• WHAT IS EXPECTED
Repeat the entries from the line that contains "The width and height of the screenshot is (1205, 587)." through the line that contains "table-cell: No is", leaving out the pictures.

• EXERCISE INPUT
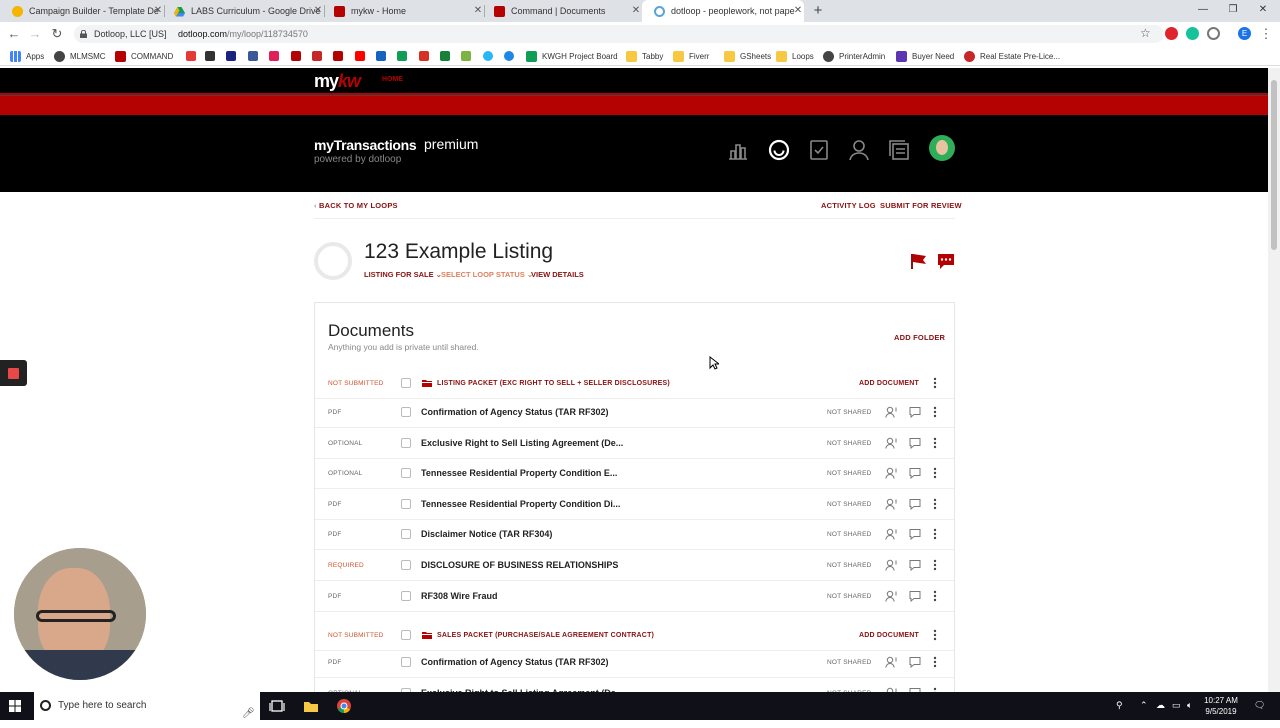  I want to click on document-name: Disclaimer Notice (TAR RF304), so click(486, 534).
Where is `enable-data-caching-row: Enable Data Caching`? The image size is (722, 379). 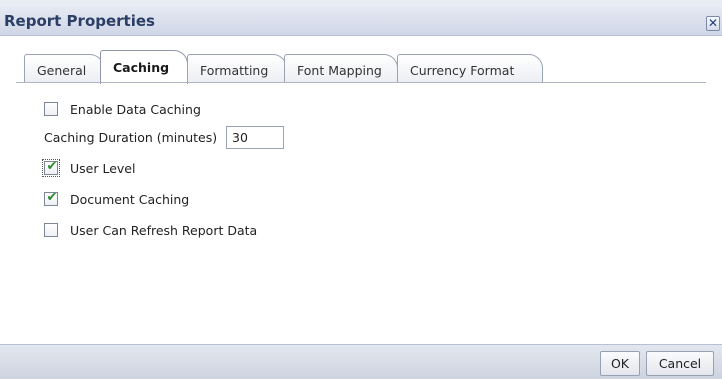 enable-data-caching-row: Enable Data Caching is located at coordinates (122, 109).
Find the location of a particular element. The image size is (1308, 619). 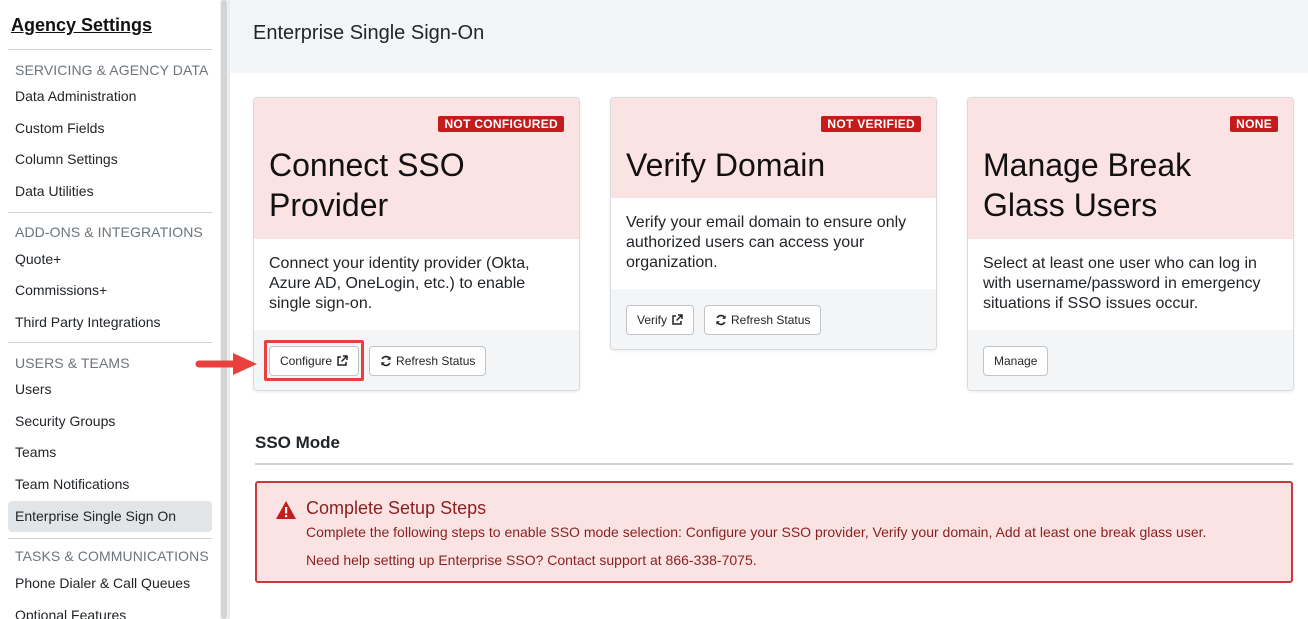

sidebar-section-users-teams: USERS & TEAMS is located at coordinates (72, 363).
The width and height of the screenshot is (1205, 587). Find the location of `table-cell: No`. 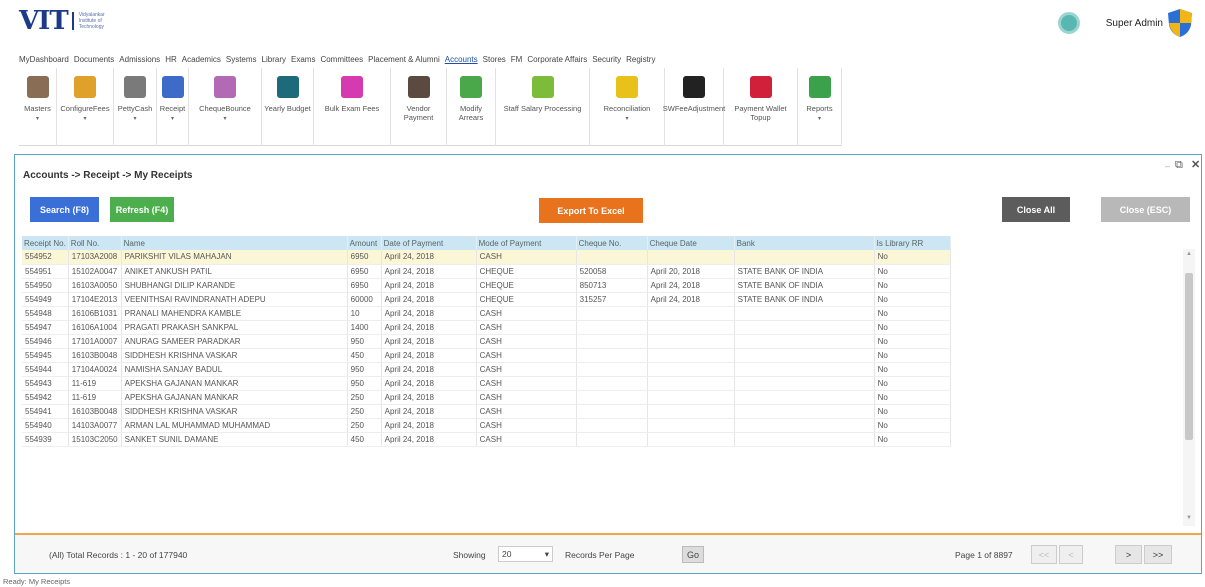

table-cell: No is located at coordinates (912, 398).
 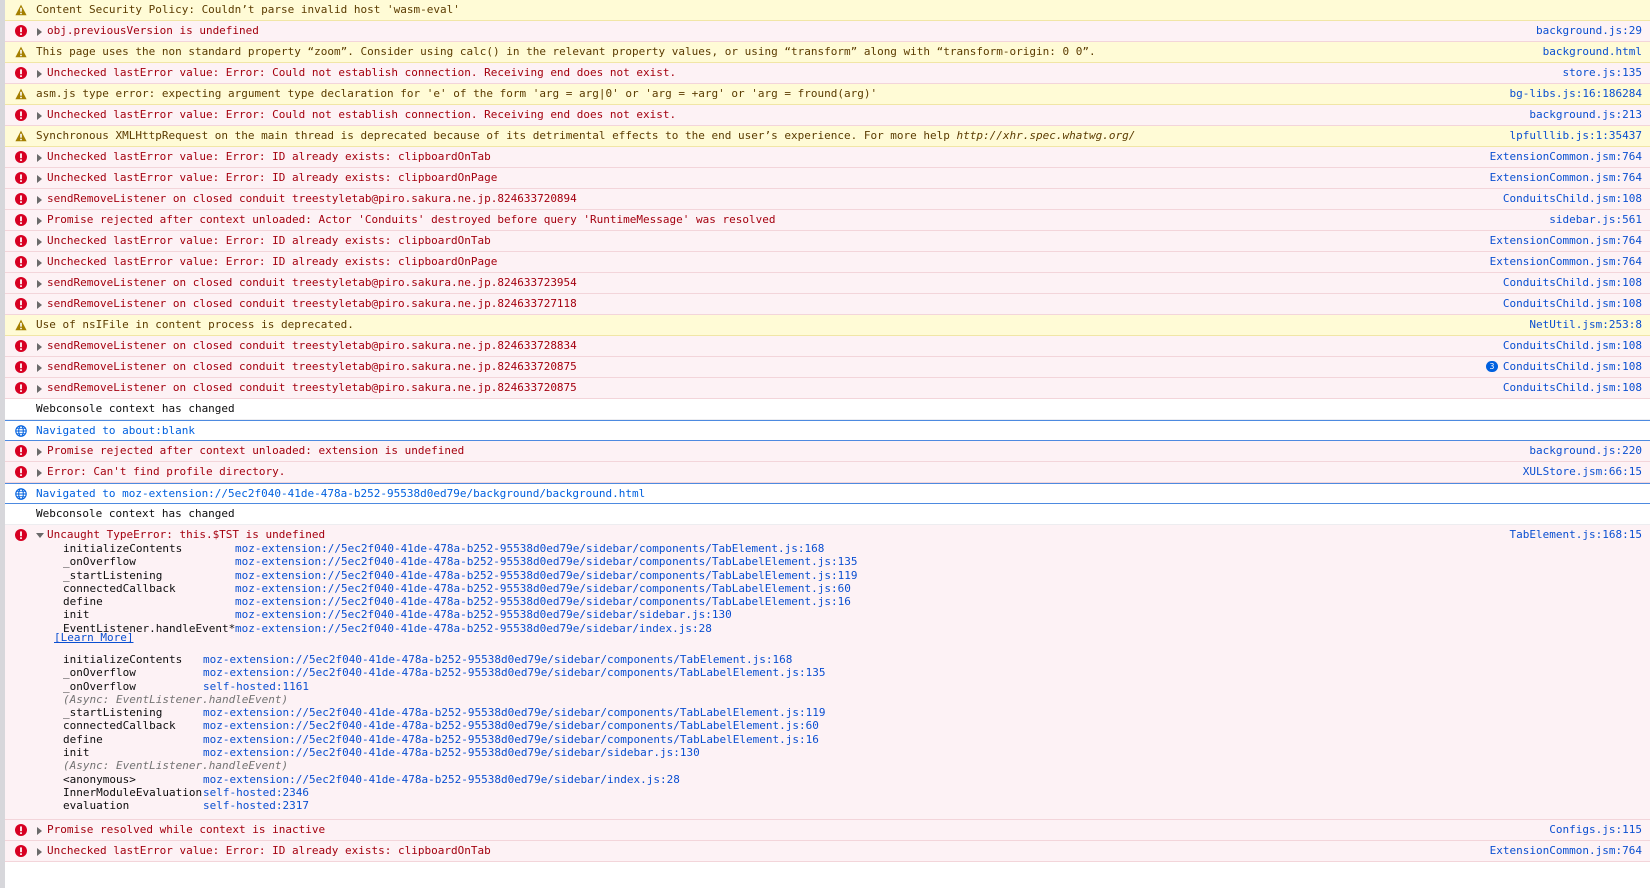 What do you see at coordinates (256, 806) in the screenshot?
I see `frame-source-link: self-hosted:2317` at bounding box center [256, 806].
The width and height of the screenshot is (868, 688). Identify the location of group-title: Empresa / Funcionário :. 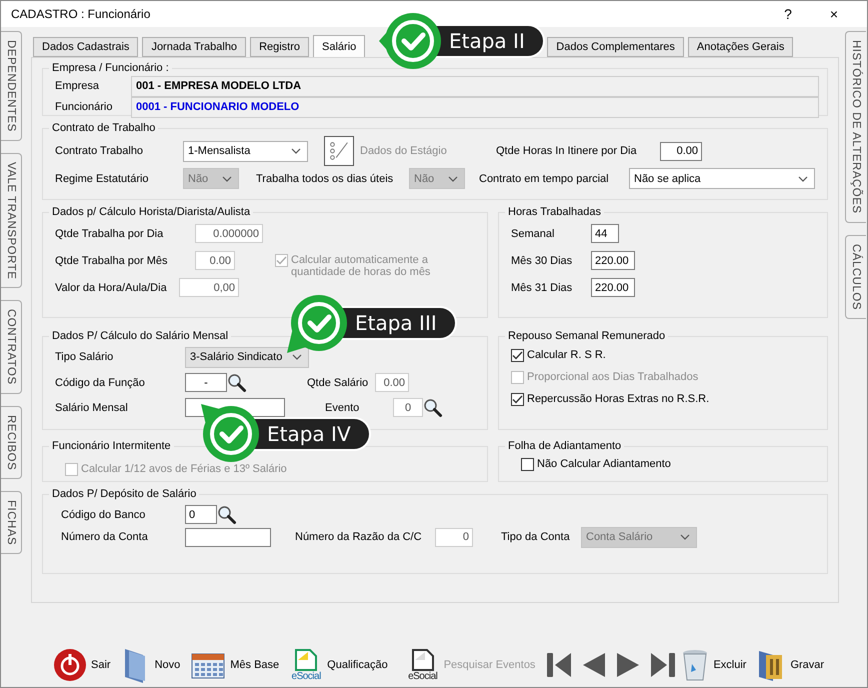
(110, 68).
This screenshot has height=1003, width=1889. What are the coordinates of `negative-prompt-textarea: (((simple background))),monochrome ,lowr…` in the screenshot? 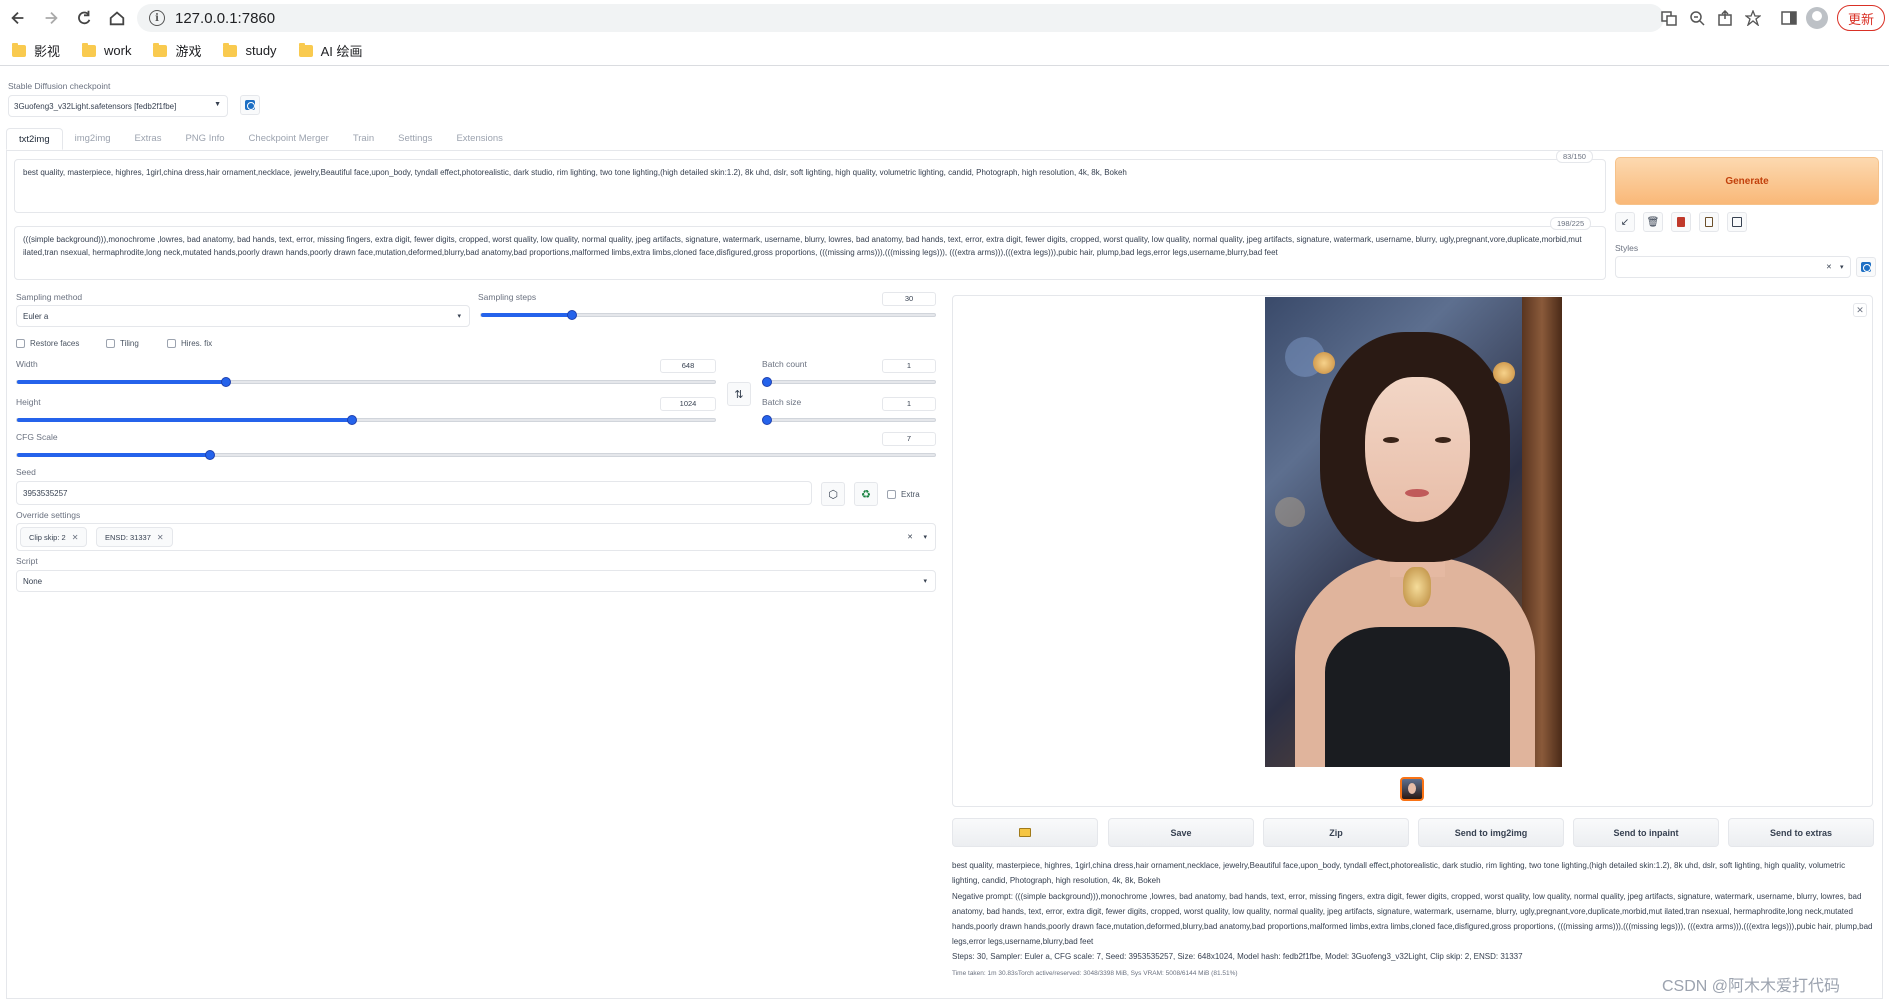 It's located at (810, 253).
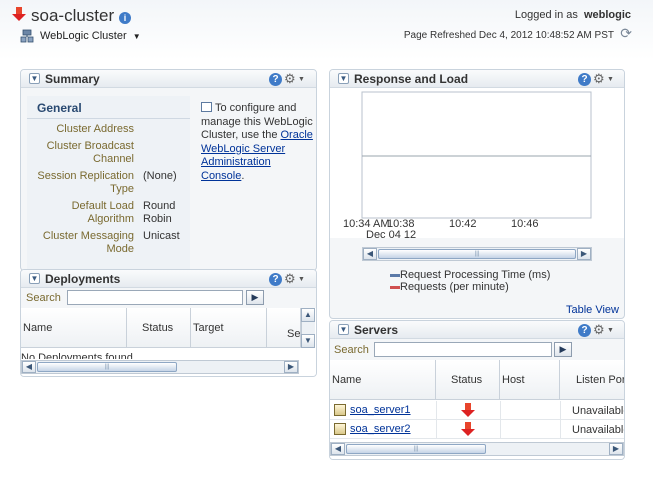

• RESPONSE BOX
The width and height of the screenshot is (1205, 587). Find the location of `table-cell: No`. 

table-cell: No is located at coordinates (912, 398).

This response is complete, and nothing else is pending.